The Third Step: Chapter Forty-Three
Added 2025-09-22 12:00:11 +0000 UTC“You reneged on our deal,” Meadow said calmly, taking a long sip from her gourd. “Why?”
It had taken a while for her to be able to have this conversation. The power level of the simulacra that she could send through most of the world was sharply limited, in order to avoid drawing the ire of more powerful mages. The woman across from her had taken advantage of that fact, and managed to slip away from her simulacra for the entire boat ride.
Now, though, they were on Fitiavana. Managing to get an avatar with enough power to track down and corner the elusive woman had been comparatively easy. The Ring of Fitiavana had agreed to her request easily enough – some of the oldest members still remembered her fighting during the revolutions and unifications, and even the younger members were cognizant of the fact that she was a large benefactor for the united Kijani.
The woman across from her had eventually realized that she couldn’t keep running, and had graciously accepted Meadow’s offer to meet at a rooibos shop in the city.
“Malachi didn’t ask me to leave the ship with him,” Jinwei said defensively. “I thought he didn’t want me to go.

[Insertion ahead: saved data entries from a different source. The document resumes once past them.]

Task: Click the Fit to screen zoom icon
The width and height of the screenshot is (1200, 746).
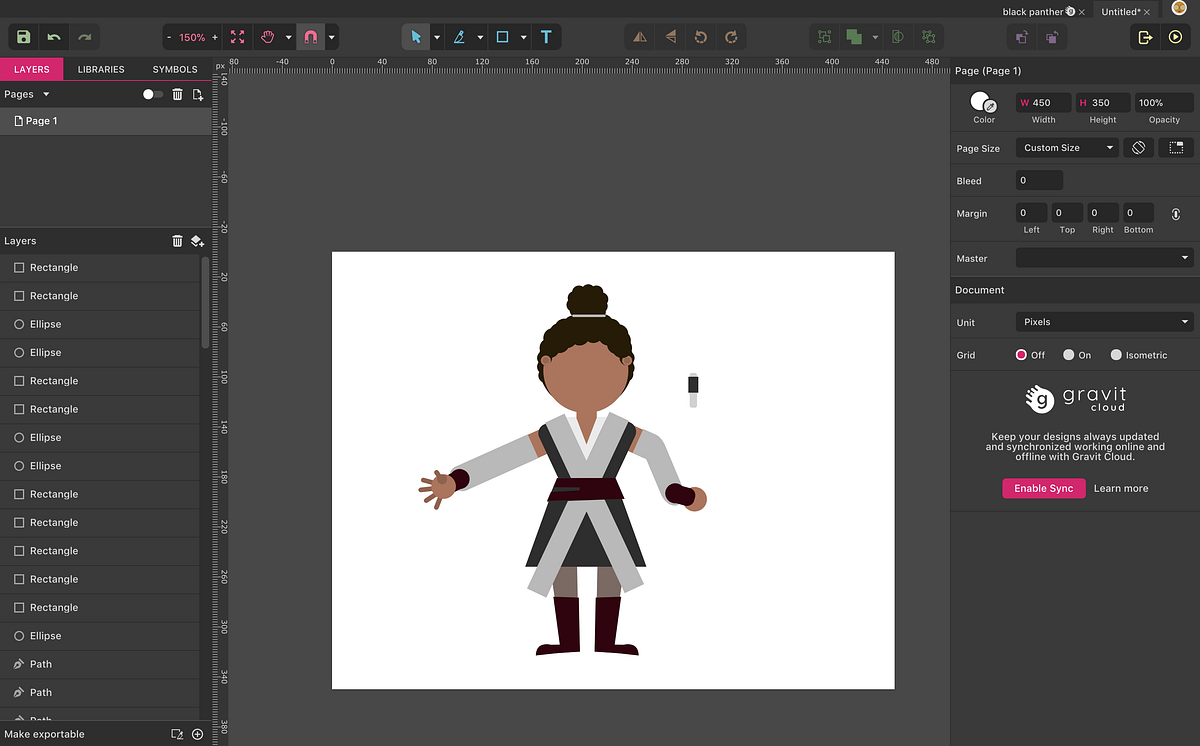Action: point(237,37)
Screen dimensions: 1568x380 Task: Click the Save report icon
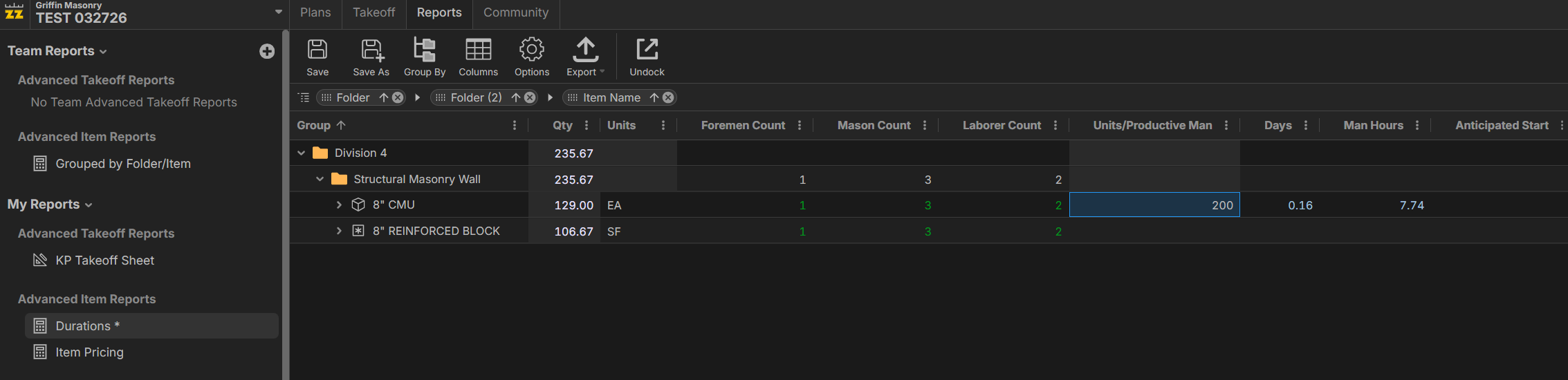click(317, 57)
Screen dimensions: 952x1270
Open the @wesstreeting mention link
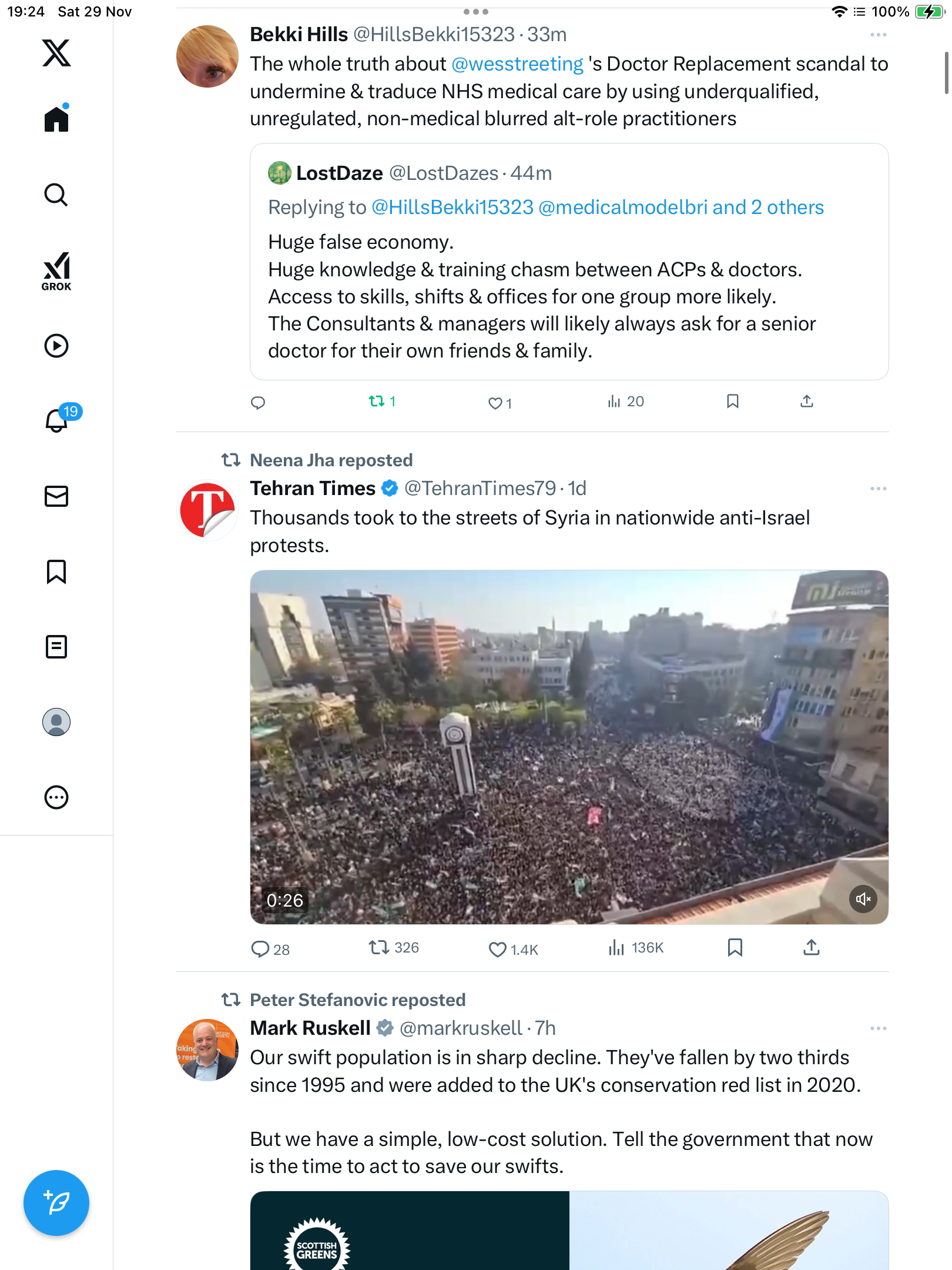pyautogui.click(x=517, y=64)
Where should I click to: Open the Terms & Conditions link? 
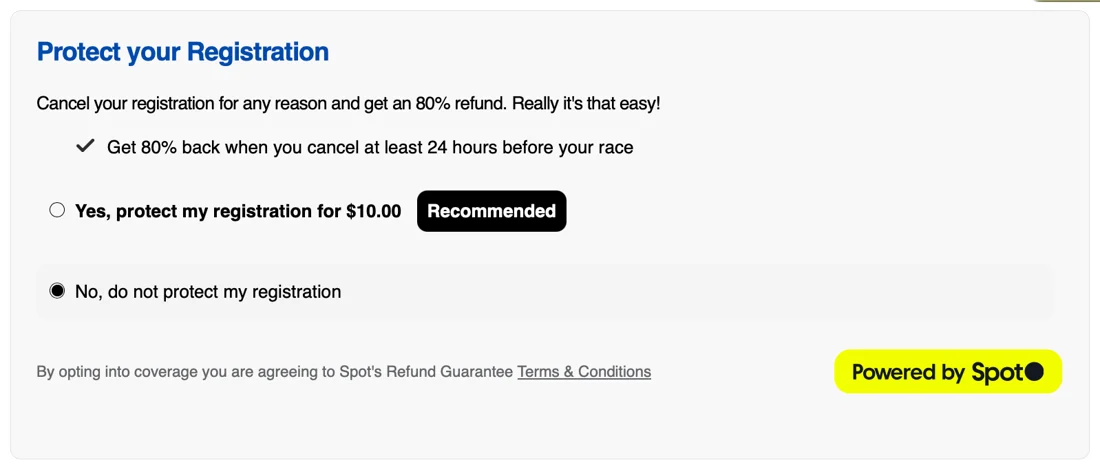584,372
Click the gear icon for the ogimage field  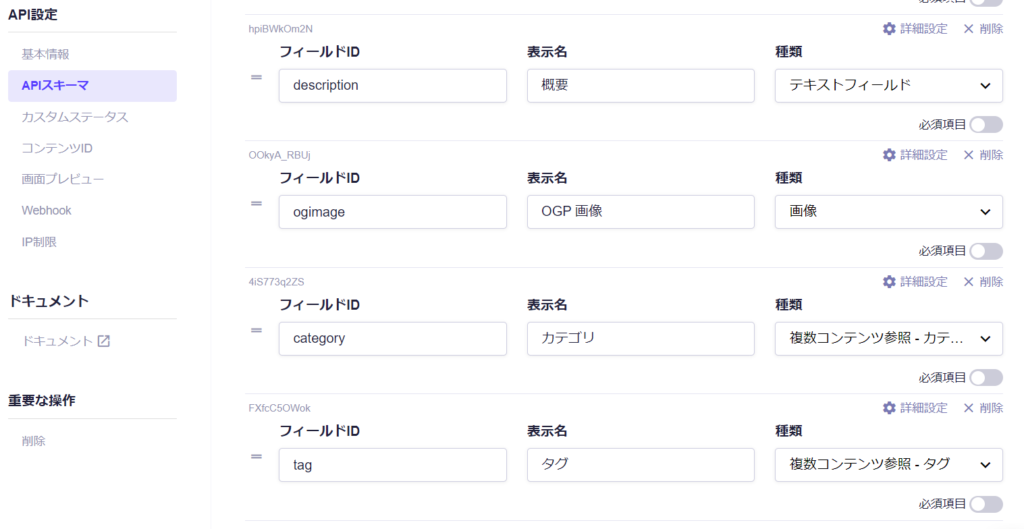(889, 155)
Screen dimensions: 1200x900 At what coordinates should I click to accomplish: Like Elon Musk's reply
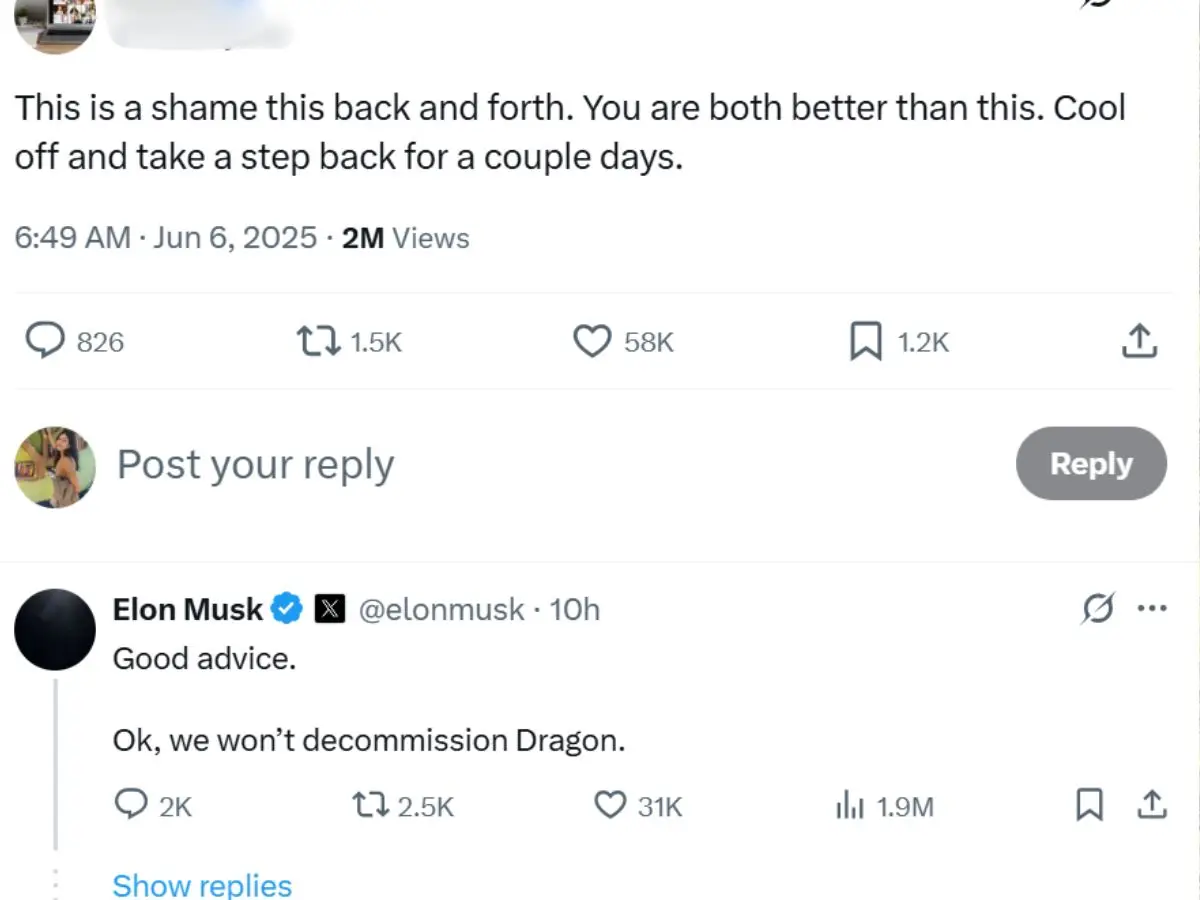click(x=608, y=806)
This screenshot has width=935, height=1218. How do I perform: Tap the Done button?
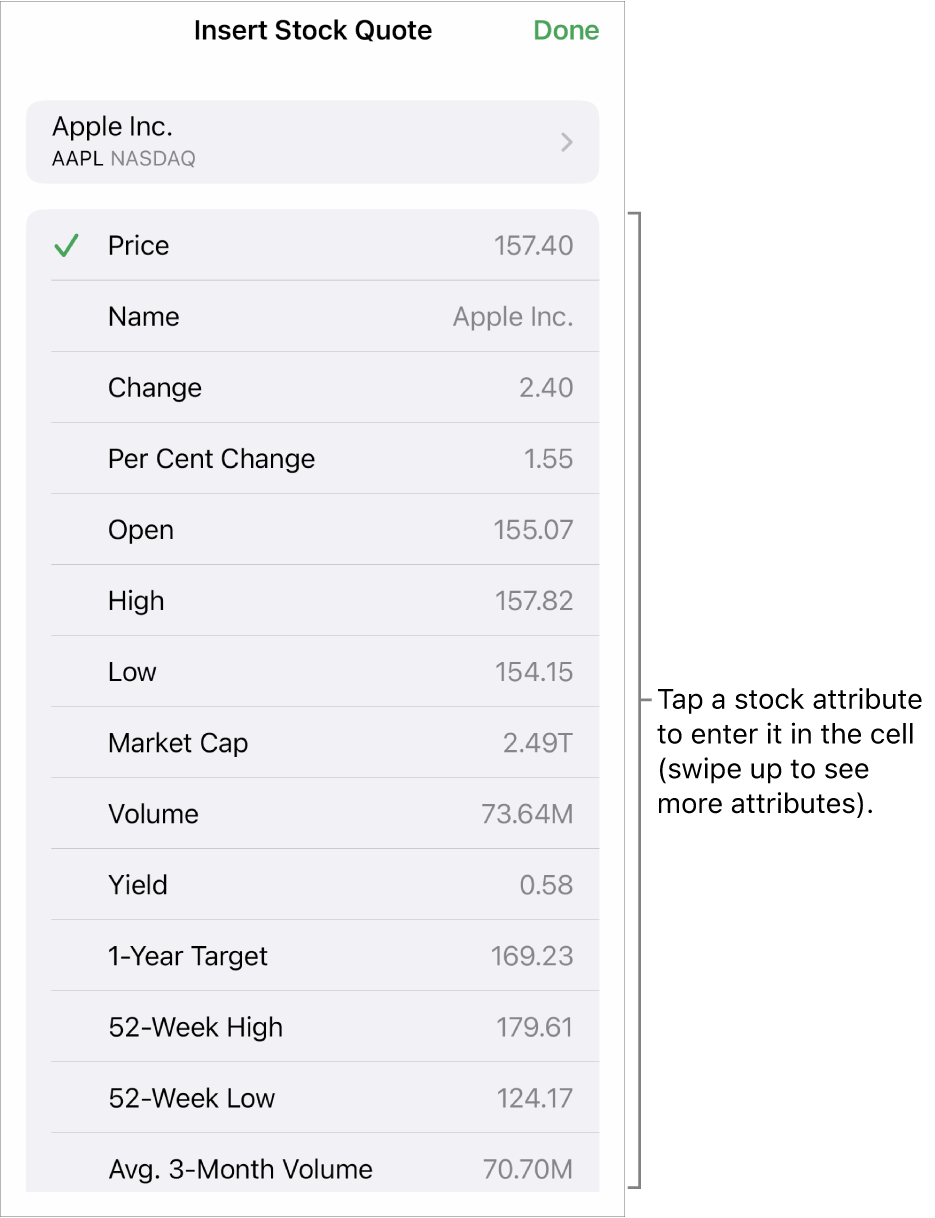click(x=566, y=31)
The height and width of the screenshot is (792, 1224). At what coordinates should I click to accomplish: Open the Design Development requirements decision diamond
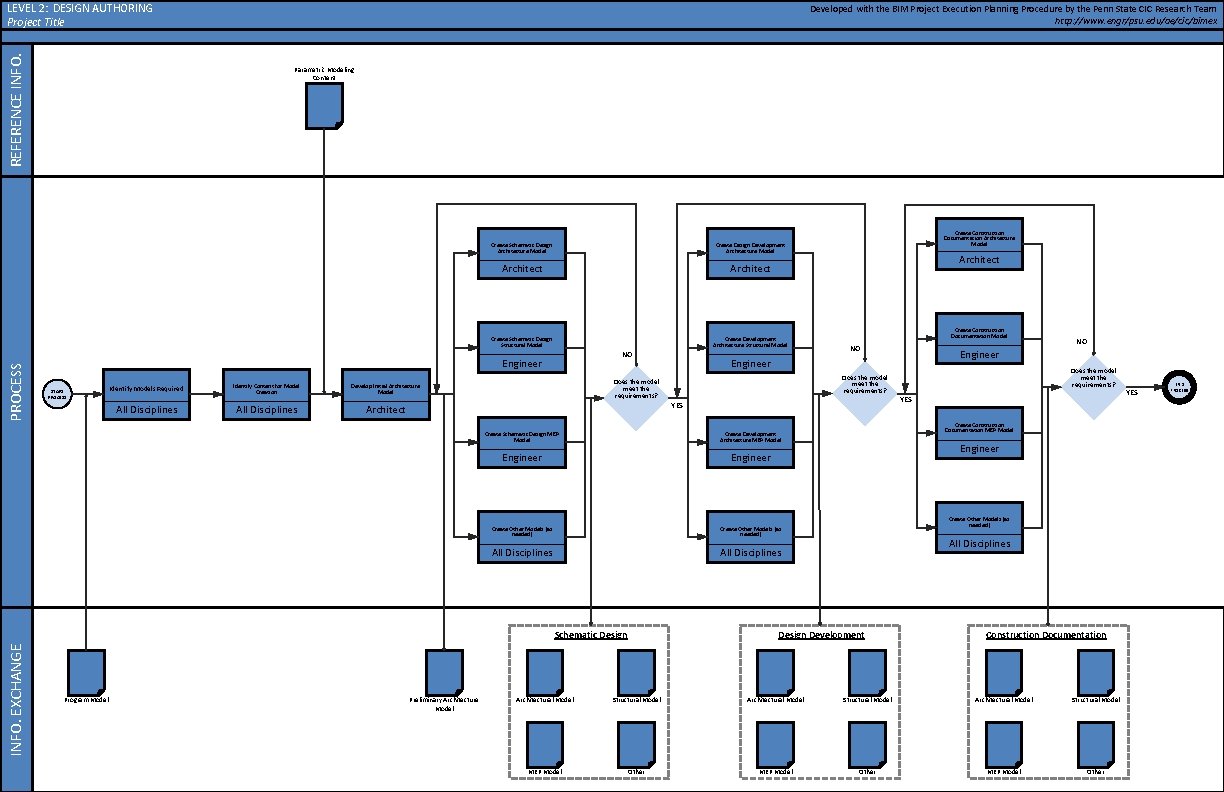(864, 393)
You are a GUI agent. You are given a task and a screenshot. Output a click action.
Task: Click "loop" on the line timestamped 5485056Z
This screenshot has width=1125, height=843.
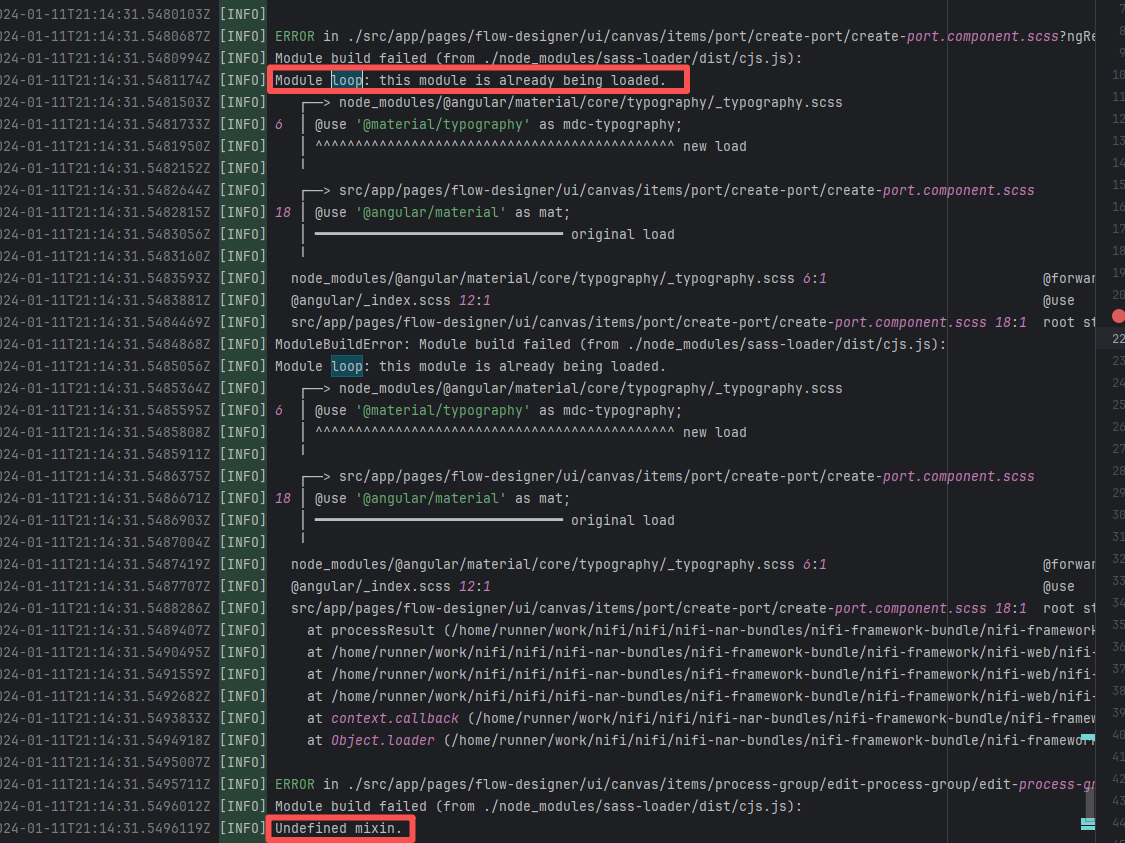(347, 366)
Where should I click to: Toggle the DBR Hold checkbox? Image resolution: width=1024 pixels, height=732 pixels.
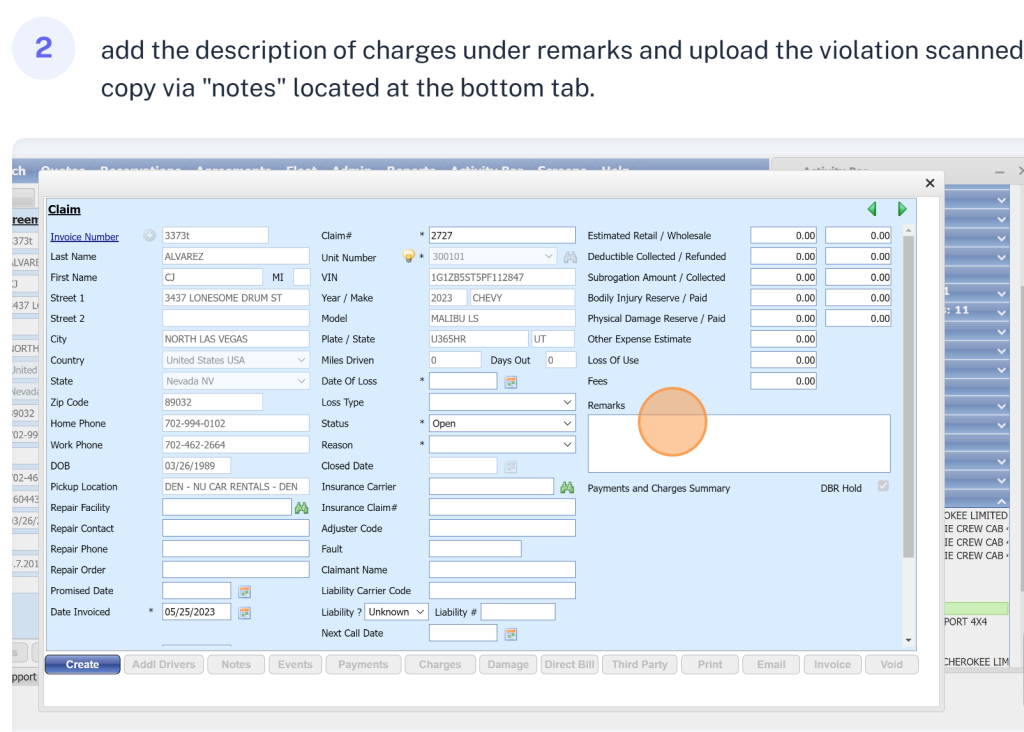point(883,487)
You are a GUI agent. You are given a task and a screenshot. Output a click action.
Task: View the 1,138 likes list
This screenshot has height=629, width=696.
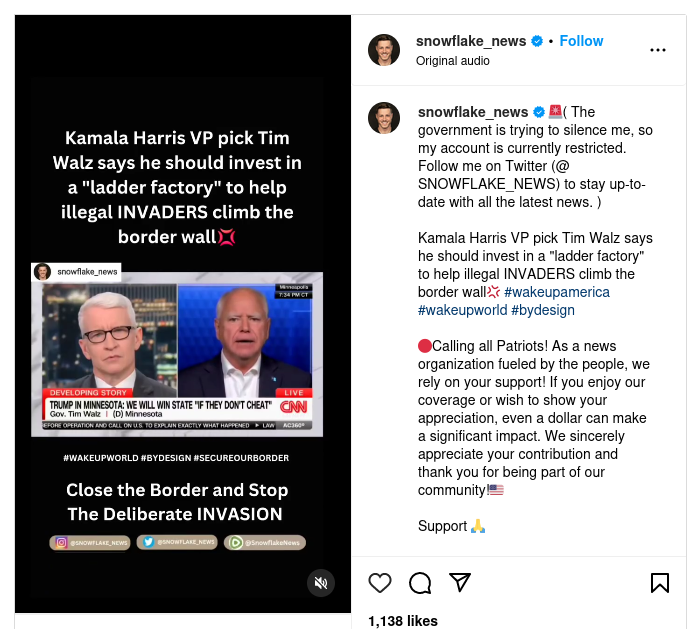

Considering that I also have a deal with Orykson to train Ivy, I figured that would be the better choice.”
“I know for a fact that in the past several weeks, you’ve trained with the man,” Meadow frowned. “Do you think it ever occurred to him that you would go back on your deal?”
“Well, no, but he didn’t seem angry about it.”
“He’s a good man,” Meadow said. “Also a forgetful one. He’s willing to see the best in everyone, even when they probably don’t deserve it. That quality was important to preserve.”
“You would have executed the Flock, then,” Jinwei asked, and Meadow shrugged.
“I may have. I try very hard to minimize my killing. I can say with certainty that out of all the world’s magi, I have the lowest number of deaths lying at my feet. But I can also say that I do have a few, and that I have options that Malachi does not. I could have more easily bound the Flock to its agreements, through the use of willtying coleus, if nothing else. But if I had been a third gate mage? I might have. I don’t know. It wouldn’t have fixed the problem, and might even have worsened it. But I’m not sure I would have seen that when I was twenty.”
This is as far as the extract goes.